Le secteur du luxe n’a pas été épargné par la crise sanitaire. Précisément, la taille du marché mondial a chuté de 23% en 2020 versus 2019, selon Bain & Company, soit la bagatelle de 217 milliards d’euros envolés. Et la situation n’est pas plus glorieuse pour le marché des cosmétiques. En 2020, 63% des femmes ont arrêté ou allégé le maquillage des lèvres d’après l’Ifop, conséquence directe du port du masque et du télétravail. Dans ce contexte peu propice aux performances économiques, le mastodonte de l’industrie cosmétique L’Oréal limite les dégâts. Le groupe a enregistré un chiffre d’affaires de 27,99 milliards d’euros en 2020, en baisse de 6,3%. Parmi ses atouts, le groupe a accéléré sur l’e-commerce en choisissant d’investir fortement en D2C pour faire face à la pandémie et capter les consommateurs à travers des canaux plus directs. A l’arrivée, les ventes effectuées en e-commerce représentent près de 27% du chiffre d’affaires total du groupe en 2020, soit une croissance au-delà de 60%. 

Si la vente directe aux consommateurs est devenue l’une des priorités de L’Oréal, à travers sa division Luxe notamment, “cette activité permet d’exploiter les connaissances et les données pour créer des expériences de shopping de luxe en ligne, sur mesure, tout au long du parcours consommateur”, souligne Daniel Chan, directeur international digital luxe, dans le dernier rapport annuel du groupe. Avec la fermeture répétée des points de vente physiques, les conseillers beauté de L’Oréal ont endossé tour à tour les rôles de e-conseillers voire livestreamers en proposant des consultations de soin de la peau en ligne, des tutoriels de maquillage en direct ou des vidéos sur les routines de soin. 

L’exemple Kiehl’s

Au sein de la division Luxe, la marque Kiehl’s créée en 1851 et propriété du groupe L’Oréal depuis 2000, s’est inspirée de son modèle initialement D2C pour garder le lien avec les clients pendant la crise. “Depuis ses débuts, Kiehl’s a toujours été une marque distribuée en propre, à travers ses boutiques. Par la suite, nous nous sommes inscrits dans la même continuité en ouvrant nos sites e-commerce dans différents pays dont la France”, retrace Vincent Lemaitre, general manager de Kiehl’s France. Ainsi, la marque de soins pour hommes et femmes disposait en amont des armes pour affronter les confinements, de même que les DNVB, agiles sur le digital. 
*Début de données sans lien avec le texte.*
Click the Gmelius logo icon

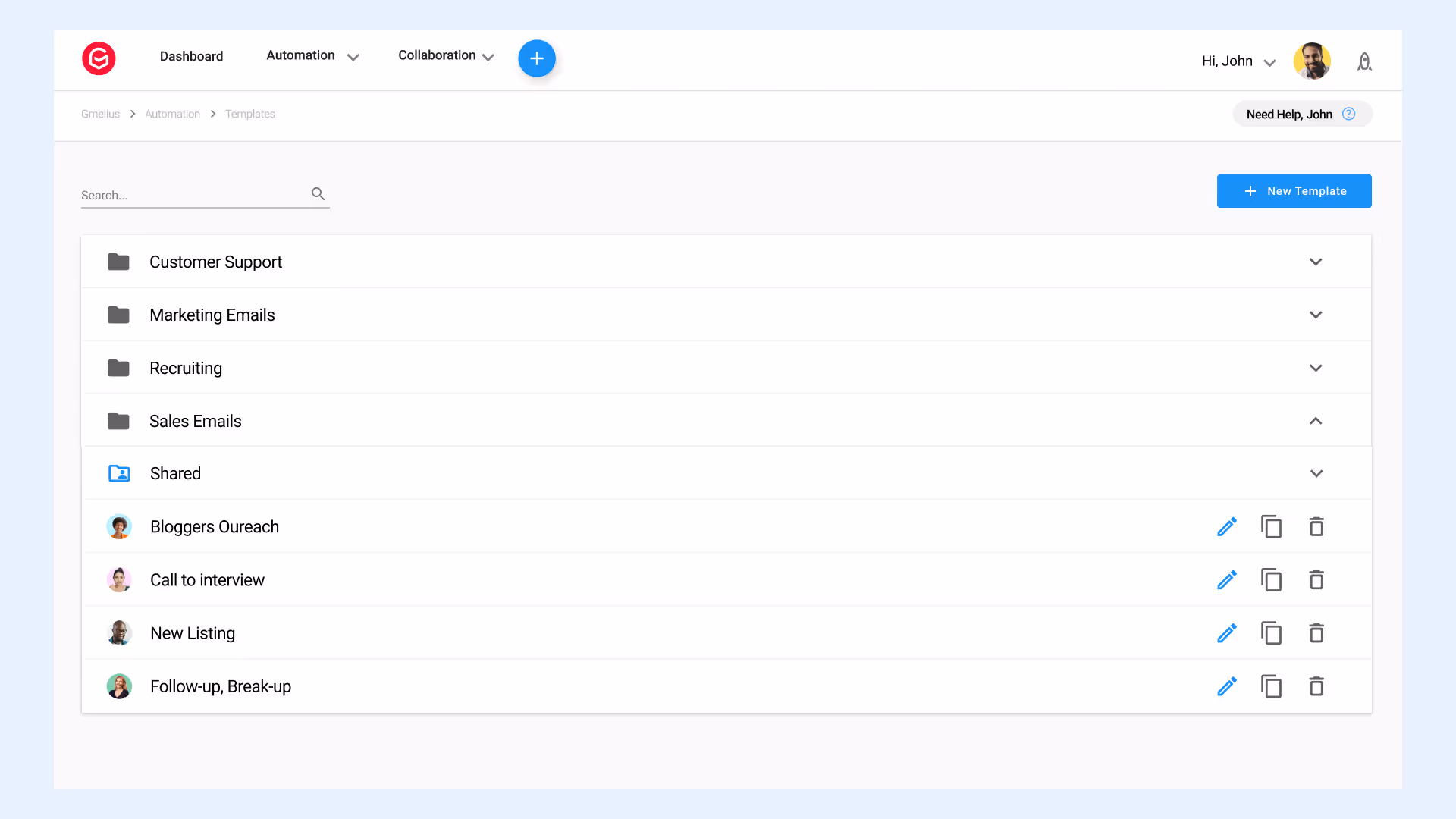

“La force d’un réseau D2C est de pouvoir attirer les consommateurs grâce à une expérience enrichie par rapport aux circuits de distribution classiques. C’est d’autant plus vrai en soins de la peau où le parcours d’achat est plus long que sur le reste du parcours beauté”, indique Vincent Lemaitre. L’achat d’un produit destiné au soin de la peau nécessite de déterminer son type de peau, sa carnation, son environnement, ses habitudes de consommation. Or, ces différents critères s’accompagnent d’une comparaison de l’offre et d’une navigation d’un réseau social à un magazine en passant par un blog ou une newsletter spécialisée. Une quête d’informations certes indispensable mais qui réduit l’acte d’achat. “Nous considérons que le succès des D2C par rapport au e-retail s’explique par l’ajout de contenus, et c’est exactement ce que nous avons mis en place chez Kiehl’s. Plus notre contenu de marque sera complet, plus nous participerons à la décision d’achat des consommateurs”, serine le general manager France. Ainsi, la catégorie “contour des yeux” du site Internet comprend notamment un article sur la manière de prendre soin du contour de son œil, et ce, dans le but d’augmenter le taux de conversion. “Globalement, le trafic de nos sites a été multiplié par deux pendant la crise et, en parallèle, le taux de rebond a diminué. Sur une année, nous enregistrons des temps de visite moyens de 4 minutes, en 2020 nous avons atteint 5 minutes”. Preuve que les consommateurs prennent davantage le temps de se renseigner sur les produits et leurs bienfaits avant de valider leur panier. 

La marque, qui compte actuellement 8 boutiques à Paris, une à Strasbourg et 3 corners en région, a également mis un point d’honneur à travailler la complémentarité des expériences web et retail. Le programme de fidélité Kiehl’s, pensé à l’origine pour les boutiques, a été déployé sur la version e-commerce en septembre 2020. Le client peut désormais être identifié quel que soit le canal d’achat de son choix et surtout, ce dernier peut bénéficier des avantages et du même niveau d’expérience en ligne ou en physique. “Au-delà de l’aspect transactionnel, le programme de fidélité récompense le niveau d’engagement du client et son rapport à la communauté Kiehl’s”, indique Vincent Lemaitre. Un discours que les marques digitales approuveront sans nul doute.